Stéphane Vassilopoulos et Laurent Talon : Le graff a toujours représenté quelque chose de très distinct de notre vie professionnelle. Nos graffs ont toujours été centrés sur les lettrages plutôt que sur des concepts ou des messages. Depuis quelques années, nous cherchons à les rapprocher. D’une part parce que les objets scientifiques et en particulier les objets biologiques sont beaux! Mais aussi pour partager le niveau des connaissances scientifiques, acquises au cours de ces années, avec le grand public qui souvent ne sait malheureusement que trop peu sur le fonctionnement des cellules...

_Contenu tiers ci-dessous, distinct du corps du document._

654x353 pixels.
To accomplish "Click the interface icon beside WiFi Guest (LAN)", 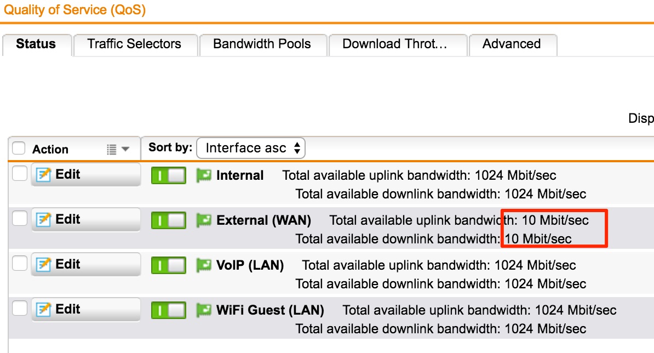I will tap(204, 310).
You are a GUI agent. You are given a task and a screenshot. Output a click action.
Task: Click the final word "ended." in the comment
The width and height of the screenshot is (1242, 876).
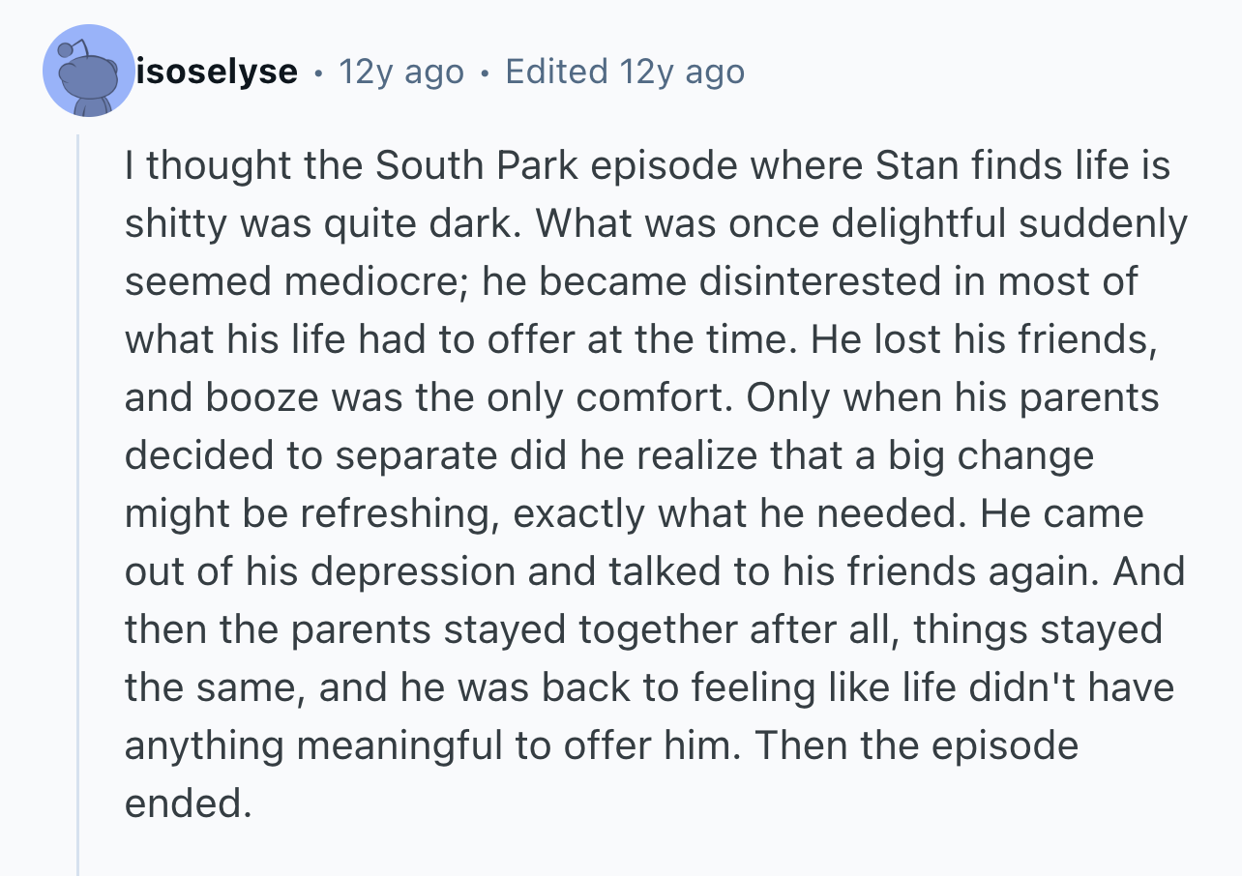188,803
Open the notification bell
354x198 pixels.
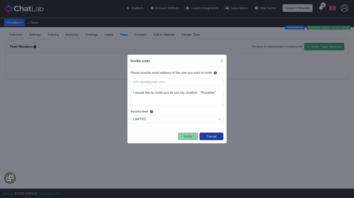tap(321, 8)
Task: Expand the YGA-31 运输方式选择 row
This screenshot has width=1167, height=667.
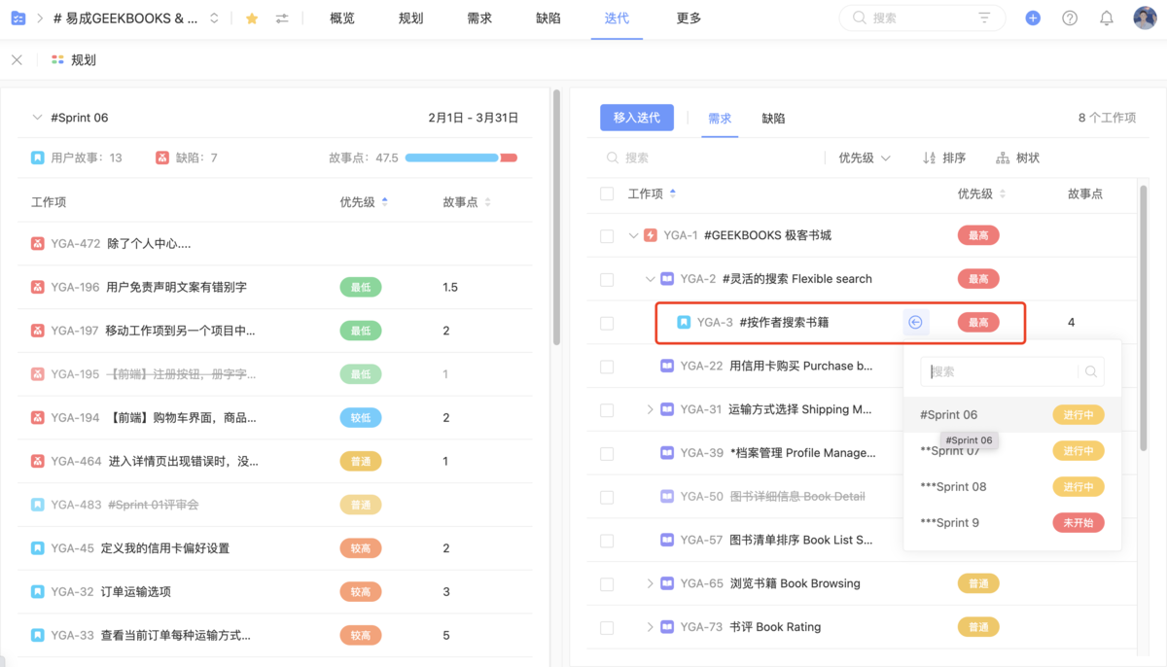Action: pos(653,408)
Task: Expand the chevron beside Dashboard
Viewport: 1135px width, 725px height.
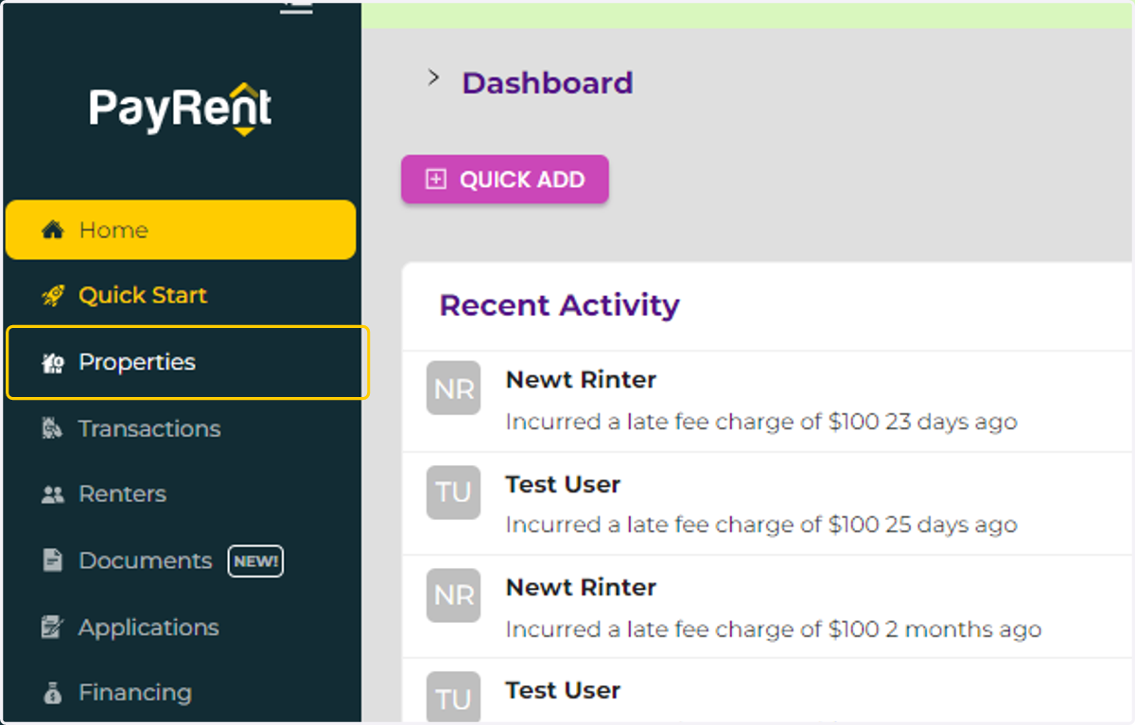Action: 433,78
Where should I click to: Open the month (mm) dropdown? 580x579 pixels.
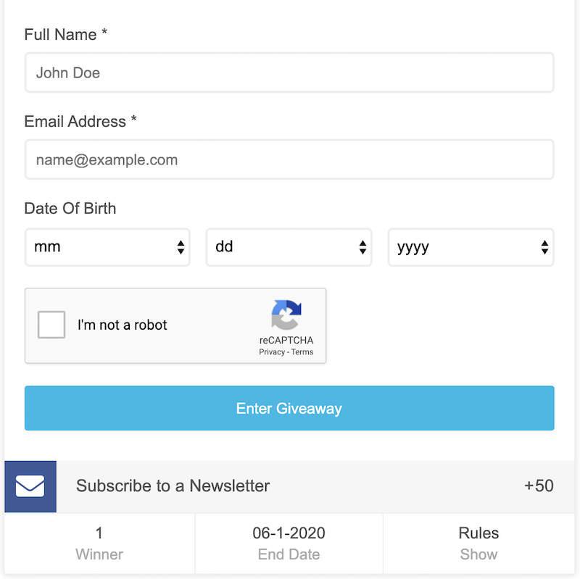(107, 247)
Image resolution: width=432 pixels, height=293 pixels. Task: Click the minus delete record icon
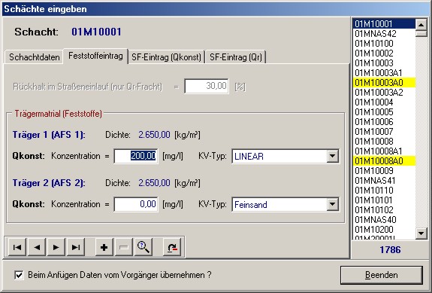click(124, 247)
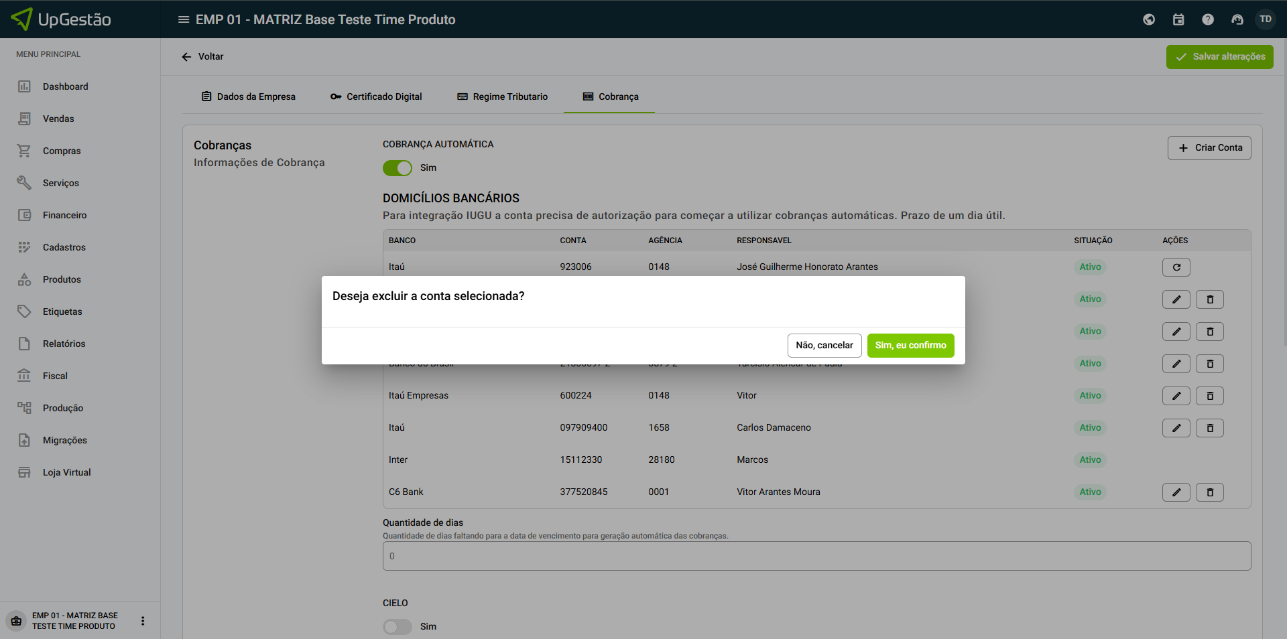The height and width of the screenshot is (639, 1287).
Task: Toggle the hamburger menu icon
Action: (183, 19)
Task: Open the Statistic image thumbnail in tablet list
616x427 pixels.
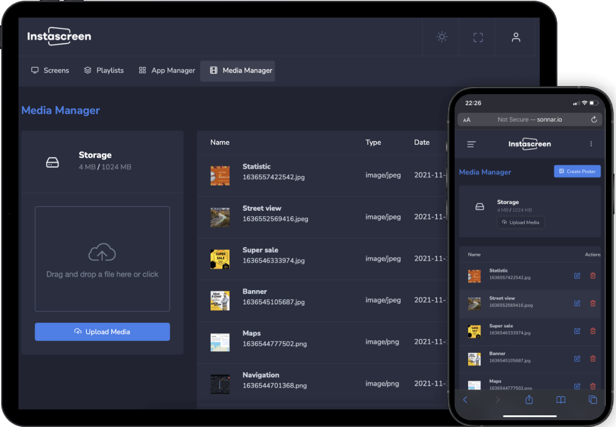Action: [220, 176]
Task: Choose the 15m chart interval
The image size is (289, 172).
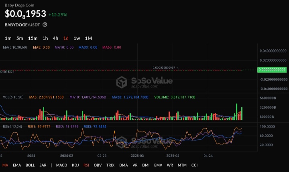Action: (33, 38)
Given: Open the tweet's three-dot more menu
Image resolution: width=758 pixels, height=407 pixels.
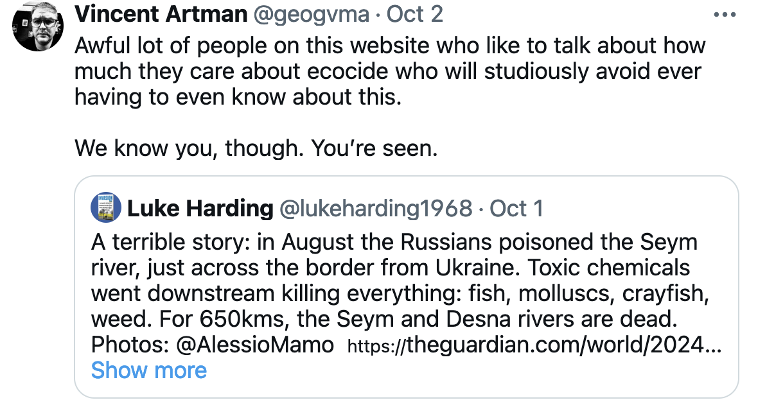Looking at the screenshot, I should tap(725, 15).
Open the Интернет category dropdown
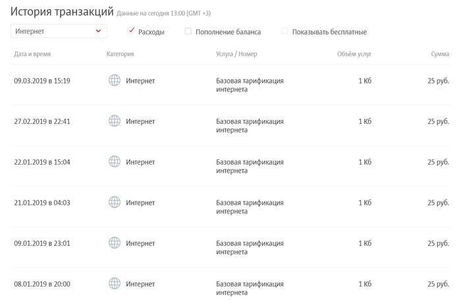Image resolution: width=461 pixels, height=305 pixels. pos(58,31)
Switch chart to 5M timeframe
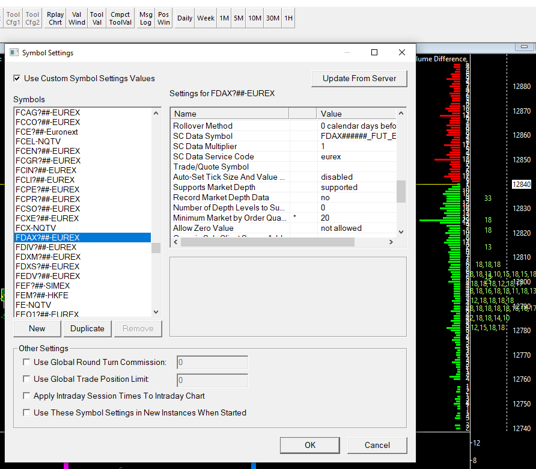 click(x=239, y=18)
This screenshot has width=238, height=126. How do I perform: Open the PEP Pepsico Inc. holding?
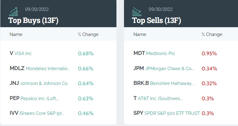pyautogui.click(x=34, y=99)
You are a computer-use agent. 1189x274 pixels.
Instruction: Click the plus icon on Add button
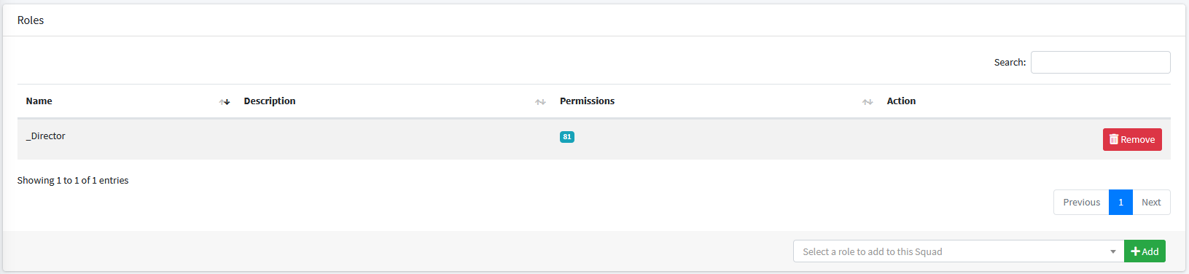1135,251
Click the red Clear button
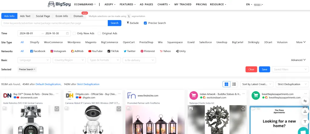 [x=251, y=69]
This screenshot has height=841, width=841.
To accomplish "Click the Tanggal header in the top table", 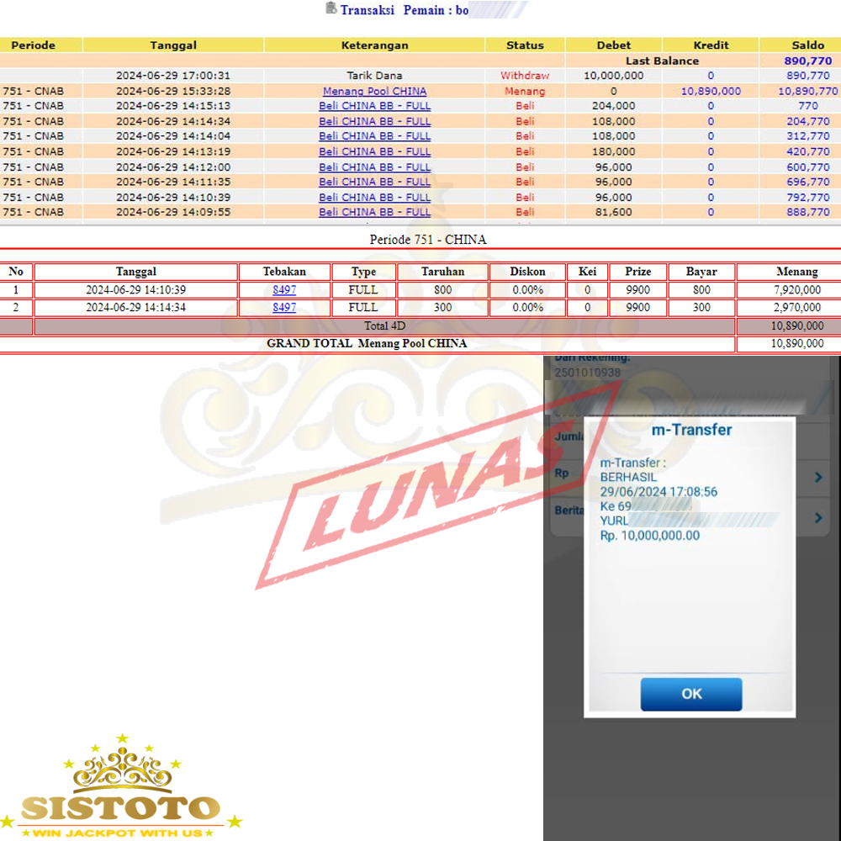I will pos(173,45).
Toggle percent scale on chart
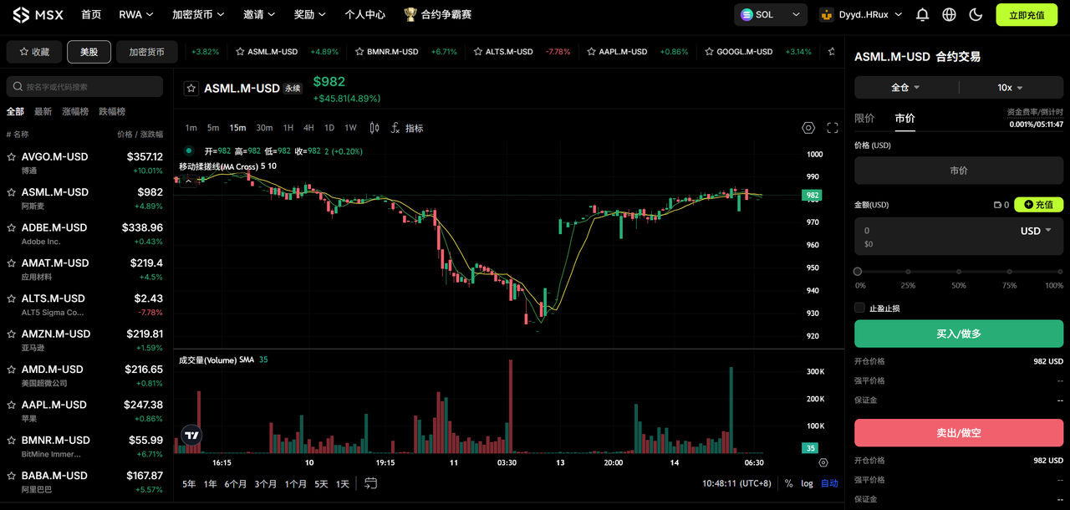The height and width of the screenshot is (510, 1070). pyautogui.click(x=788, y=483)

Laurent Talon : Pour comprendre le fonctionnement d’une lettre ou d’un graff, on peut passer par l’analyse architecturale qui porte le squelette et une autre analyse plus biologique qui porte les formes et textures… Les liens avec la musique sont également nombreux. Tout est lié.
 

Quel est votre nom d’artiste ? Qu’avez-vous également réalisé ?

Stéphane Vassilopoulos : Mon nom d’artiste est Bios/Kerts. Nous avons avec deux autres graffeurs Ante et Tare commencé le graff à Athènes pendant les années 90 et nous avons poursuivi cette activité en France à Paris depuis avec les autres graffeurs membres du groupe.

Laurent Talon :  Je signe “Nok78”. Avec Stéphane nous avons réalisé de nombreuses œuvres, pour nous principalement mais aussi pour des particuliers ou entreprises.